A lot of these agents are relying for example on document processing. So there are new solutions for document generation which is highly helpful or you one of the things that I also like is for example um in market research there's all the synthetic personas being required nowadays to accelerate hypothesis testing learning speed um for example which is very interesting uh or um there are solutions being developed but to help with reasoning structure for bots. So those are I wouldn't say specifically tools that are coming out but are definitely solutions that are being developed targeting these needs and requirements to test um for multi-agent architectures.
Yeah, it seems like there's uh like uh there's a group out of Meta that uh I don't know how real this is, but they uh released a paper that uh basically even uses ray, right? So, so to uh uh scale uh and and basically scale to to for scale and orchestration and uh and specifically uh increase throughput mainly to uh generate data for synthetic data for multi- aent scenario. I'm not sure.
It seems like according to the paper, they're actually using this. Uh but I'm not sure if anyone else is using it. That's but that's companies will use it differently, right?
That's an architecture solution for a problem they had. They want to augment the throughput, test the system loads and that will be uh a decision for the different engineering teams on how to apply or the the synthetic data generation because testing throughput testing systems capabilities well we are we have been using synthetic data that way for decades now. It's just the change of paradigm and and by the way it's not really a change because if we think about multi- aents just as we think about microservices from the 2010s it's the same concept it's the same needs it's just a shift in terms of tools just because instead of being applied to just software engineering you're actually applying this to uh AIdriven solutions.
So I I see a lot of changing on that area or tooling even for example authentication for agents right you we are we are seeing a lot of uh solutions exactly for that but it's not something specific to synthetic data it's more on a broader sense of architectural solutions to deliver multi- uh uh system multi- aent systems. Yeah. Yeah.
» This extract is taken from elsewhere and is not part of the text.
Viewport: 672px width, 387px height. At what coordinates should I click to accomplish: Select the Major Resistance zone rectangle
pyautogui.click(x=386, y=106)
And also it seems like it fits into the natural uh tooling that's uh happening in uh multimodal data and and and uh data for generative AI in general and that uh you need high throughput but you also need efficient utilization of resources between GPUs and CPUs and and fine grained utilization because basically uh these uh precious computing resources. So, and with that, thank you, Fabiana. Thank you, Van.
Thank you for having me. This was a pleasure.